Two days ago marked the halfway point to Day +100. At Day +100 they’ll do another bone marrow biopsy to determine how well things are progressing. While I’ve had a few tests done in the meantime and things look promising, nothing is definitive yet. I’ve been disappointed often enough and have seen things go sideways enough times to know that things do not always go according to plan.
During my stay in the hospital I met another bone marrow transplant patient. We’ve talked on and off since our time in the hospital together. He’s doing well and recovering but we still talk about the anxiety that we have about both getting readmitted and if our treatments didn’t work. Similarly to how one might feel if they had just applied for a new job or promotion and were waiting to hear back. Every office visit brings with it a sense of dread that things might not be going according to plan. I’ve sat in that office on several occasions while getting bad news. Thankfully it wasn’t that office where I initially heard the news or I think it would be even worse.
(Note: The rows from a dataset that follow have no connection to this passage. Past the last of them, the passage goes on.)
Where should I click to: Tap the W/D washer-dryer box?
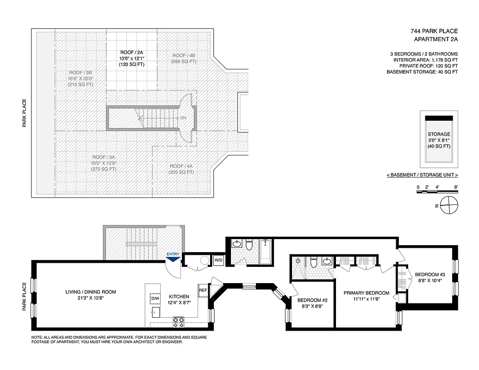point(218,260)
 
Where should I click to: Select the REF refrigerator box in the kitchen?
point(203,290)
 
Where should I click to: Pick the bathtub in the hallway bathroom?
point(266,252)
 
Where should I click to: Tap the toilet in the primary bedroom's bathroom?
point(313,262)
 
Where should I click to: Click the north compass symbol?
point(448,205)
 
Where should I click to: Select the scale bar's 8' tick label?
point(456,187)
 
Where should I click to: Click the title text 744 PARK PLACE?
point(434,31)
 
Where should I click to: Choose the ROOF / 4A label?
point(181,166)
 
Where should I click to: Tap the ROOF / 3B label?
point(81,73)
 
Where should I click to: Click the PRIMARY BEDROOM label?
point(366,293)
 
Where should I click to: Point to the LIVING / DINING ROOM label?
point(91,292)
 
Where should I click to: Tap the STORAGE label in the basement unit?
point(439,134)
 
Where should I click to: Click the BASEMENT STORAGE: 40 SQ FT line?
point(422,72)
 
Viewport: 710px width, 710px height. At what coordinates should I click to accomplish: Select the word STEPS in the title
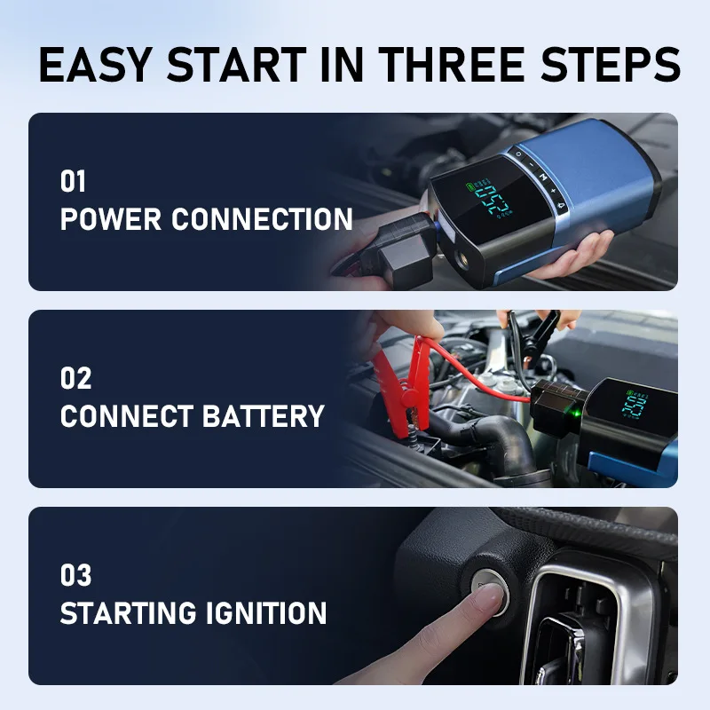pyautogui.click(x=613, y=66)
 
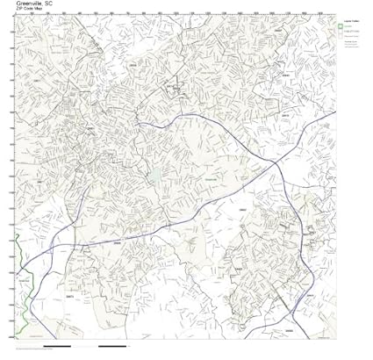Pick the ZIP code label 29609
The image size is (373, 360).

I will say that each day I feel a bit better. I’m able to do more and more each day. Whether it’s to walk a bit further or do more chores around the house. I’m sleeping less and feeling less fatigue. My hemoglobin is finally back up to a normal range (just barely) so I’m not out of breath as quickly nor as easily. While I don’t have any cravings for certain foods, I am getting more and more of an appetite back. Certain foods still don’t taste great but they’re more tolerable now than they were. My sense of smell is still really weird. There’s some things that I just can’t tolerate and my sense of smell is certainly stronger than it used to be.
Each day I’m grateful to be home. After spending 76 days in the hospital this year (not counting my ER visits), every day spent at home is a good day. Every day I can get up and make the bed is a good day. I’m one day closer to feeling good. One day closer to really having put this behind me. One day at a time.